An exact copy is needed of each line from the one including "[Account Information] (883, 21)" through the last line of the entries, both ends counted, with nothing added.
___ Given entries
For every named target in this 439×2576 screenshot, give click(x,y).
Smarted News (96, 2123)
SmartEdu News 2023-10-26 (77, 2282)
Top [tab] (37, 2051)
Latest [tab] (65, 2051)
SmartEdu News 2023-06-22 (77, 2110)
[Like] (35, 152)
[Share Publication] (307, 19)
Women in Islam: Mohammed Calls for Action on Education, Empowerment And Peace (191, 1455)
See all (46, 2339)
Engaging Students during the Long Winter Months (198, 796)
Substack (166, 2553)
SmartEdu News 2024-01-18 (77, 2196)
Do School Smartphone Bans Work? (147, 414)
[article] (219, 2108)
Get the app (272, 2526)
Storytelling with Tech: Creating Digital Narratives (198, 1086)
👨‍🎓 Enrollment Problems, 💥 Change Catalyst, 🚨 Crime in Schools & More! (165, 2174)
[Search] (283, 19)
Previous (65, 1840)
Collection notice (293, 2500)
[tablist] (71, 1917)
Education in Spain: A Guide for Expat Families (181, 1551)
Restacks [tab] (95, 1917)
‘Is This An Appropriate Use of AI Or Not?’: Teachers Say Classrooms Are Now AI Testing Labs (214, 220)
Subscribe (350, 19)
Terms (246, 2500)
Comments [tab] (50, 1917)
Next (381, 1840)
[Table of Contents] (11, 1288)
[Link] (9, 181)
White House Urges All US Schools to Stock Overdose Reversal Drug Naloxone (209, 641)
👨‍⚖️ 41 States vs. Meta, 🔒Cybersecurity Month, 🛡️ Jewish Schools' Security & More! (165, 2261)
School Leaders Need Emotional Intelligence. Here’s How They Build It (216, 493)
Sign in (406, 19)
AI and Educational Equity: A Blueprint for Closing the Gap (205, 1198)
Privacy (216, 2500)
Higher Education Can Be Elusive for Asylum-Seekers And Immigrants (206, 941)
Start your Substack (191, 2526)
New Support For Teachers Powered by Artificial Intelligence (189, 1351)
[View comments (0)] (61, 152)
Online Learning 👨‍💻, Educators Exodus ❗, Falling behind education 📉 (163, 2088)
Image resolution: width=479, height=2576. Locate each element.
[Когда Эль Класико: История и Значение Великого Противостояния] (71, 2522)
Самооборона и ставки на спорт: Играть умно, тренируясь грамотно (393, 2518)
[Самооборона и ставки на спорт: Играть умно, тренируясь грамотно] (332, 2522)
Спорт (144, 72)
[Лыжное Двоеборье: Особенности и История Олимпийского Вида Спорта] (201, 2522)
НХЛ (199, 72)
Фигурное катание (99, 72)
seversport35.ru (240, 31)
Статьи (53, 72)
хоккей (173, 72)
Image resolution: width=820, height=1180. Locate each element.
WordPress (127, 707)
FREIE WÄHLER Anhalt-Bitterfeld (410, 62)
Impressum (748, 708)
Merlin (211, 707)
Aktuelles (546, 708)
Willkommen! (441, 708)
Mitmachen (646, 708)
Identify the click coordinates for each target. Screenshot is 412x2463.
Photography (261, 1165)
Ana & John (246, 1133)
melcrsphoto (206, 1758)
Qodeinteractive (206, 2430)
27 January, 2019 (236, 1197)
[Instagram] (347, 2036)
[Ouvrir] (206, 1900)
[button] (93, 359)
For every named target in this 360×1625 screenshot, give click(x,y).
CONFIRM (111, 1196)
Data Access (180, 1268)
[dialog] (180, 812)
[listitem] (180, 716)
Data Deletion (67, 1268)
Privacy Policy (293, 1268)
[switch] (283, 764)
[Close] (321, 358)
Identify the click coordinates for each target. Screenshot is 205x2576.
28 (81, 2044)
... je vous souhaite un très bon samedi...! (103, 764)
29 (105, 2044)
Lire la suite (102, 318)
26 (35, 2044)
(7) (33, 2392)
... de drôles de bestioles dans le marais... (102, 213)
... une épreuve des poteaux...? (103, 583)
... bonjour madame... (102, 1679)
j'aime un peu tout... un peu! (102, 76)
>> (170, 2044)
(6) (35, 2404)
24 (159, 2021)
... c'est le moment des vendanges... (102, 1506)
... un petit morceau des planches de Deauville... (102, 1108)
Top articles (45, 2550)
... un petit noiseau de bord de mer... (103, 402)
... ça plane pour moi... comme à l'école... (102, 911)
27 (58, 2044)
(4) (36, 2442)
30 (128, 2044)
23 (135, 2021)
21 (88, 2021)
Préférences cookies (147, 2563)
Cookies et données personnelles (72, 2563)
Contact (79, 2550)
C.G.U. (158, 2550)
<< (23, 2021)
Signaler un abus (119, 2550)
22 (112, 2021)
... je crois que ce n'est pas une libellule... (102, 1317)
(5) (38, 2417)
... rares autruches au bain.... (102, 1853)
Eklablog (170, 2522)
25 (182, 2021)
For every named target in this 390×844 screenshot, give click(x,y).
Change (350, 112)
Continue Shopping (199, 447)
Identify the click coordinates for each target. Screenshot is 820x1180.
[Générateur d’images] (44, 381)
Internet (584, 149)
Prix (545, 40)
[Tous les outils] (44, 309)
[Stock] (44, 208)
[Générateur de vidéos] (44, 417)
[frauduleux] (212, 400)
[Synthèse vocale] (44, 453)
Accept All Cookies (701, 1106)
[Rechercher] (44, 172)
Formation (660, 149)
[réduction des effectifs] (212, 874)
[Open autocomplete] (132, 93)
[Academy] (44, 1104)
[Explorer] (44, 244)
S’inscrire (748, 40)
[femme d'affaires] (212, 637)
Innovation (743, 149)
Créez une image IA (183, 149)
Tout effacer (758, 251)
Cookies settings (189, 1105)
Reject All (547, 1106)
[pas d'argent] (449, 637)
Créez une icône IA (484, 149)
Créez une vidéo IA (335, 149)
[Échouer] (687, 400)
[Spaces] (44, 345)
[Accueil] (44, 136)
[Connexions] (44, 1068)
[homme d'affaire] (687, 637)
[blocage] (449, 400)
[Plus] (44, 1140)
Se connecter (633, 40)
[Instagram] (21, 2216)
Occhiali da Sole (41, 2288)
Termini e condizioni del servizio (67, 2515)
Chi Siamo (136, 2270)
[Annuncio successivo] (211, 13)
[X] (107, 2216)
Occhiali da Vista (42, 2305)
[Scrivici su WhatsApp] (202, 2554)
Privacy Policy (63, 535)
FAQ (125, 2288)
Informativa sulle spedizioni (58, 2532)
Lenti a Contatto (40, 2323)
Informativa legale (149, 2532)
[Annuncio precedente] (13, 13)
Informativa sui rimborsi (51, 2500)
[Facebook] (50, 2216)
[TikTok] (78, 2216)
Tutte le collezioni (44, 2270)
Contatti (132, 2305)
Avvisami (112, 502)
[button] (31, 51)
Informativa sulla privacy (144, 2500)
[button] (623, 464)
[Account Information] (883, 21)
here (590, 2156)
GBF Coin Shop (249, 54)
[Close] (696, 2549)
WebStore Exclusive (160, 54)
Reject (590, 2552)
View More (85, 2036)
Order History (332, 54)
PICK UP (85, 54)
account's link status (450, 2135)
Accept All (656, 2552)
______
● **Solved exercise**:
[Account Information] (883, 21)
here (590, 2156)
GBF Coin Shop (249, 54)
[Close] (696, 2549)
WebStore Exclusive (160, 54)
Reject (590, 2552)
View More (85, 2036)
Order History (332, 54)
PICK UP (85, 54)
account's link status (450, 2135)
Accept All (656, 2552)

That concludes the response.